# [TEXTE PRÉSENTÉ]
====
5. D'une part, la requérante ne peut utilement se prévaloir des dispositions précitées de l'article R. 421-23 du code de l'urbanisme dès lors qu'il ressort des pièces du dossier que les travaux en litige ont été effectuées sur des parcelles situées dans le champ de visibilité du Domaine du Patron, inscrit à l'inventaire des monuments historiques.

6. D'autre part, il ressort des deux procès-verbaux dressés le 14 septembre 2016 par un agent assermenté de la direction départementale des territoires et de la mer du Gard que l'exhaussement constitué de terre et de blocs de pierre sur les parcelles AL59 et AL104 est d'une hauteur inférieure à deux mètres, sur la totalité de ces deux parcelles, aucun exhaussement n'ayant toutefois été réalisé sur les parties de terrain situées en zone d'aléa du plan de prévention des risques inondation du Moyen Vidourle. Ces constats ne sont pas utilement remis en cause par la production par la société requérante d'un constat d'huissier du 1er avril 2016 avec photos et d'un plan de nivellement établi le même jour par un technicien-géomètre à partir du chemin du Valat des Valtz et de la départementale n° 118, par relevé terrestre laser. Par ailleurs, elle ne peut utilement se prévaloir des deux autres procès-verbaux du même jour qui constatent des exhaussements de plus de deux mètres de hauteur dès lors qu'ils sont relatifs à d'autres parcelles que celles concernées par sa demande.

7. En deuxième lieu, l'article L. 624-3 du code du patrimoine dispose que : " Sont punies des peines prévues à l'article L. 480-4 du code de l'urbanisme : 1° La réalisation, sans l'autorisation prévue par l'article L. 621-31, de toute opération de nature à affecter l'aspect d'un immeuble situé dans le champ de visibilité d'un édifice classé ou inscrit parmi les monuments historiques( ...) ".

8. La SCI de Brouzet ne peut utilement se prévaloir de l'article L. 624-3 précité du code du patrimoine dès lors que les travaux en litige étaient entièrement soumis comme il a été dit à l'application de l'article R. 421-20 du code de l'urbanisme.

9. En troisième lieu, aux termes l'article L. 541-1-1 du code de l'environnement : " Au sens du présent chapitre, on entend par : Déchet : toute substance ou tout objet, ou plus généralement tout bien meuble, dont le détenteur se défait ou dont il a l'intention ou l'obligation de se défaire (...).

10. En application de l'article L541-1-1 précité du code de l'environnement, la terre et les blocs de pierre avec lesquels ont été réalisés les exhaussements sur les parcelles AL59 et AL104 ne constituent pas des déchets. La SCI de Brouzet ne peut dès lors par utilement invoquer les articles L. 541-32 et R. 541-45 du code de l'environnement.
====
# [DONNÉES FOURNIES]
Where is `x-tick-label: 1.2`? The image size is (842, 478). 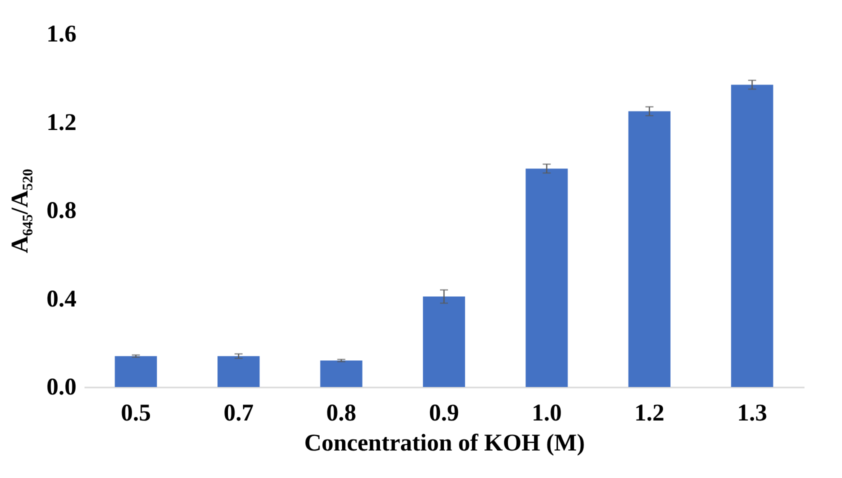 x-tick-label: 1.2 is located at coordinates (649, 413).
====
# [CONSIGNE]
Prolongez le texte présenté, consacré au litige sur les exhaussements des parcelles AL59 et AL104, à partir de sa dernière phrase. Les données n'ont aucun lien avec le texte présenté.

# [RÉPONSE]
11. En dernier lieu, si la requérante soutient que les travaux auraient dû faire l'objet d'une autorisation au titre de la " police de l'eau " alors même que l'ensemble du secteur est exposé à un sévère risque d'inondation au motif que les travaux entrepris sur la parcelle AO64 ont emporté le détournement du lit d'un ruisseau, cette parcelle n'était en tout état de cause pas concernée par sa demande.

12. Il résulte de tout ce qui précède que la SCI de Brouzet n'est pas fondée à demander l'annulation de la décision implicite du maire de Brouzet-Lès-Quissac refusant de dresser procès-verbal d'infraction. Par voie de conséquence, ses conclusions aux fins d'injonction doivent également être rejetées.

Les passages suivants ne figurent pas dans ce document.